Geoff Hart
“Political correctness is an oxymoron”—Jean-Marie Golsse
Even as we’re moving through the first decade of our new millennium, the “naughty aughties” as some wags have dubbed it [*1], we’re still dragging along plenty of baggage [*2] from the last century. For example, inadvertently using offensive or politically incorrect words remains one of those things that wakes editors, screaming, in the middle of the night.
(Others include new releases of Microsoft Word, deadlines, documentation reviews by the Marketing department, and subject-matter experts. Come to think of it, all things considered, it’s a wonder that any of us get a sound night’s sleep.)
[*1] “Aught” derives from “naught” (zero), thus 2001 expressed as ’01 becomes “aught one”.
[*2] The luggage variety, not female dependents.
Wouldn’t it be nice if we had a convenient list of “dirty” words we could refer to to save us from the perils of inadvertently offending some major component of our audience? The good news is that such a word list exists. The bad news? It’s called a “dictionary”. Unfortunately for those of us who still care about such things, a skilled writer can use just about any word offensively with a little skill. Sometimes all it takes is an appropriate adjective. For example: “That Geoff—he’s such a @#$%&! editor!” Conversely, words and phrases routinely used to cause offence are easily subverted and turned to perfectly acceptable uses: calling your male puppy a perfect son of a bitch is both complimentary and technically correct.
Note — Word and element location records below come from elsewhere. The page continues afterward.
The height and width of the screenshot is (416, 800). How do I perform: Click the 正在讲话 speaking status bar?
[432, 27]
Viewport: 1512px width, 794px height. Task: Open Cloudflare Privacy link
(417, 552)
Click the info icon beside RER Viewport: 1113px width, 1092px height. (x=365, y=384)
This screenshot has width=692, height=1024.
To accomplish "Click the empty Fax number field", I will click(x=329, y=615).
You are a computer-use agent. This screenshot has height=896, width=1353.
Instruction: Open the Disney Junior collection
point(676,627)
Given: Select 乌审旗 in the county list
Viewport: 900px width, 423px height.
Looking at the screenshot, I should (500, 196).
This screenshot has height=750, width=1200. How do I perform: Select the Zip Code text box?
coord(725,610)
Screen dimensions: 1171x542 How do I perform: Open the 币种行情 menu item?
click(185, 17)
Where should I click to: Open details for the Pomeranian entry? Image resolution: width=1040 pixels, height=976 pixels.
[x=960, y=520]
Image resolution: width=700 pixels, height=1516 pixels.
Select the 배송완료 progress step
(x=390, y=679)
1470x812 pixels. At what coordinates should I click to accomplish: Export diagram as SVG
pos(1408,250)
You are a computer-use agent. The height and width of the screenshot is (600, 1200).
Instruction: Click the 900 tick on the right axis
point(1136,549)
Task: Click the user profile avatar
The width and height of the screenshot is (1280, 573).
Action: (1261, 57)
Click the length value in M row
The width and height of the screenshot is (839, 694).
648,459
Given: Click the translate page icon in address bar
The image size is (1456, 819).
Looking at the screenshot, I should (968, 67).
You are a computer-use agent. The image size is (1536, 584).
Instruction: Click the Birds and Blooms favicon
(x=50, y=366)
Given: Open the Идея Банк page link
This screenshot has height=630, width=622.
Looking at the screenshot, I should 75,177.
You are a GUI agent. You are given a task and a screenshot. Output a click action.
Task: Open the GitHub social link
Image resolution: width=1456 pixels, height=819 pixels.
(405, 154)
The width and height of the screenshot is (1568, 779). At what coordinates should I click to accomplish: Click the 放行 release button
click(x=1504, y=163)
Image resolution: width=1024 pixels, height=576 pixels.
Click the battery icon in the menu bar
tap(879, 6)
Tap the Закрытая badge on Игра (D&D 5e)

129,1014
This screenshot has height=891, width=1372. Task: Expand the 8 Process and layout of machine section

George Carlin became briefly famous for his standup routine on the seven dirty words you can’t use on television; he observed, for example, that nobody would object to someone “pricking their finger”, but inadvertently reversing that innocent phrase in public will get you tarred and feathered in most civilized countries. Speaking of which, language that’s perfectly acceptable at home can get you smirks—if not worse—if you try them abroad. With the Sydney Olympics a recent memory, you have to wonder how many North Americans spent a night in the lockup after innocently inciting their friends to root [*3] for the home team. It’s a good thing the Australians have a robust collective sense of humor.
[*3] Rooting is only legal for adults who have reached the age of consent and even then, not in public. No wonder Australians develop a good sense of humor.
So what’s an editor to do? John Paul Jones once observed that “a gentleman never unintentionally gives offence”, and we all strive to be gentlemen—unless we’re female, of course. Which leads me, inevitably enough, to the merits of gender political correctness. In Quebec, we commonly refer to a girlfriend as “ma blonde” [*4], but using such wording in English will earn you (if you’re lucky, and receive no worse punishment) a visit from the PC police. The problem isn’t the inevitable flurry of “dumb blond” jokes that ensues, but rather the objectification of women by making their hair color their most important characteristic. Most of my blond friends, male and female alike, have been known to occasionally apologize for having a “blond moment”, but doing so follows the general rule of thumb that you’re a wit if you mock yourself or your ethnic group, but a bigot or fool if you mock anyone else.
[*4] “My pet blond”—sort of.
Offence occasionally attains the force of legislation. For instance, the “Americans with Disabilities Act” avoids the inoffensive word “handicap” (having more difficulty in doing something [*5]) because the word was used pejoratively for so long. But a vocal minority of nominally “disabled” folk quite correctly point out that “they’re still able”, and that calling them “disabled” perpetuates the problem by drawing attention to the handicaps rather than the person. So as an editor, should you fight to uphold the voice of reason, and defend the dictionary definition, or should you cave in to political correctness and go with the legal definition?
[*5] If you don’t believe me, consult a dictionary. Any dictionary. And don’t stop to read the dirty words while you’re doing so; you might inadvertently use one of them in future edits.
So what’s a sensitive, well-informed technical communicator to do? You’re going to offend someone no matter what you choose to do. That being the case, speak your truths plainly, with head held high, and let the objections fall whither they may. Then, should anyone accuse you of giving offense, relax and ignore them, secure in the knowledge that you’re among the illuminati who use words the way Webster intended them to be used. As Will Shakespeare once remarked, the criticisms of those with unduly thin skins are undoubtedly “a tale told by an idiot [*6], full of sound and fury, signifying nothing.”
[*6] Skillful use of literary references, particularly ones created by “dead white males”, is always an acceptable defence. Defuse accusations of political incorrectness—in this case, insensitivity to the needs of idiots—by using the “artistic merit” defence.